Scientific classification
- Kingdom: Animalia
- Phylum: Chordata
- Class: Reptilia
- Order: Squamata
- Suborder: Serpentes
- Family: Colubridae
- Genus: Calamaria
- Species: C. yunnanensis
- Binomial name: Calamaria yunnanensis Chernov, 1962

= Calamaria yunnanensis =

- Genus: Calamaria
- Species: yunnanensis
- Authority: Chernov, 1962
- Conservation status: EN

Species of snake

Calamaria yunnanensis is a species of snake of the family Colubridae. It is commonly known as the Yunnan reed snake.

==Geographic Range==
The Yunnan reed snake is found in China, where it is known only from the Wuliang Mountains of central Yunnan (Jingdong and Nanjian counties).

== Physical Description ==
The Yunnan reed snake is a small, slender snake, typically reaching lengths of around 30-40 cm.
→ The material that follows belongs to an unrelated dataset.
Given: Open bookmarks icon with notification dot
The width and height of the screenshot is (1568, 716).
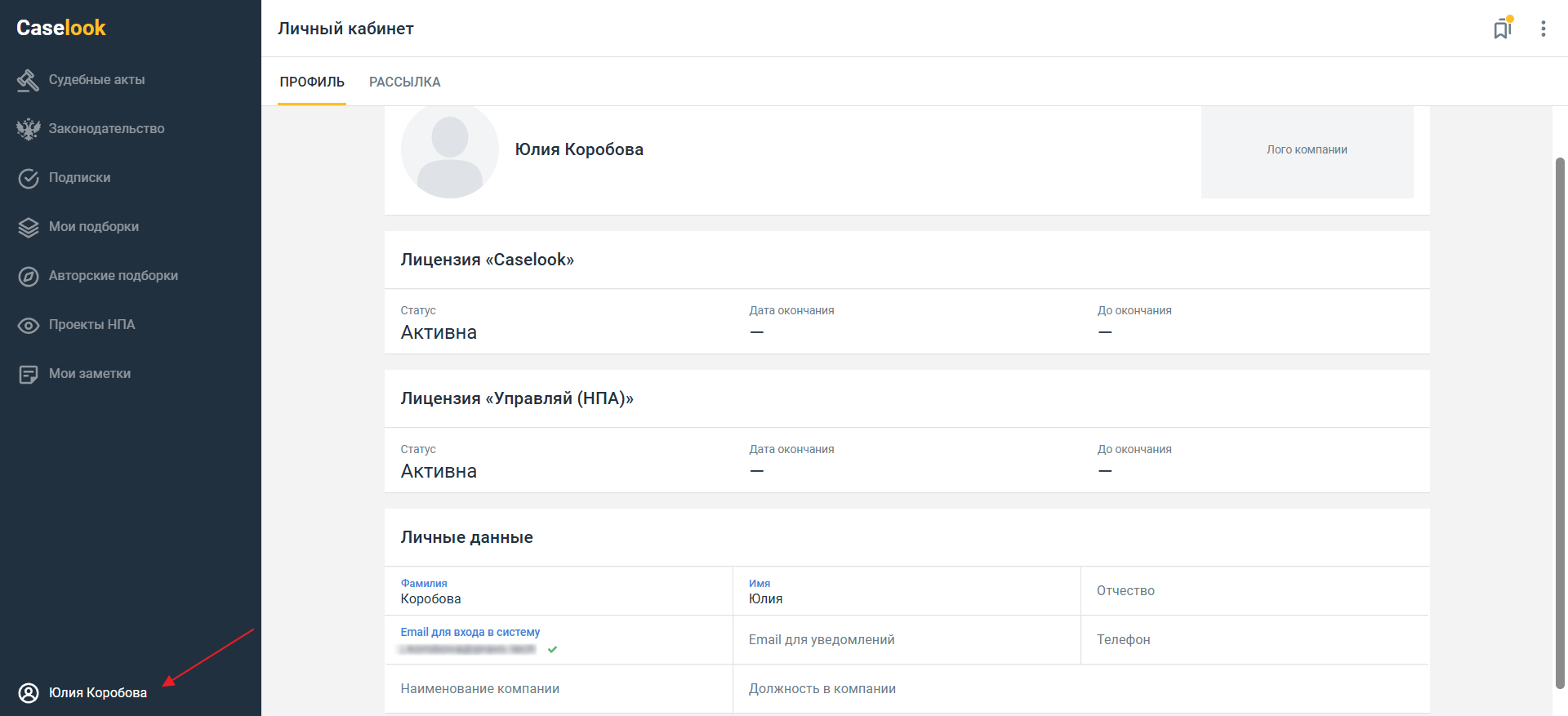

It has a cylindrical body and a small, pointed head.The snake's coloration is generally brown or grayish-brown dorsally, with a lighter, sometimes yellowish, ventral surface.

== Habitat and Ecology ==
The Yunnan reed snake inhabits montane forest and shrubland habitats in the Wuliang Mountains. It is believed to be a fossorial species, spending much of its time burrowing and moving through leaf litter and soil.

The snake's diet likely consists of small invertebrates, such as insects and earthworms, that it forages for underground.Little is known about the snake's reproductive biology and life cycle, as it is a poorly studied species.

== Conservation status ==

- The Yunnan reed snake is classified as Vulnerable on the IUCN Red List of Threatened Species.
- Its limited geographic range and habitat loss in the Wuliang Mountains due to deforestation and development are the primary threats to the species.
- Further research is needed to better understand the population status and ecology of the Yunnan reed snake in order to develop effective conservation strategies.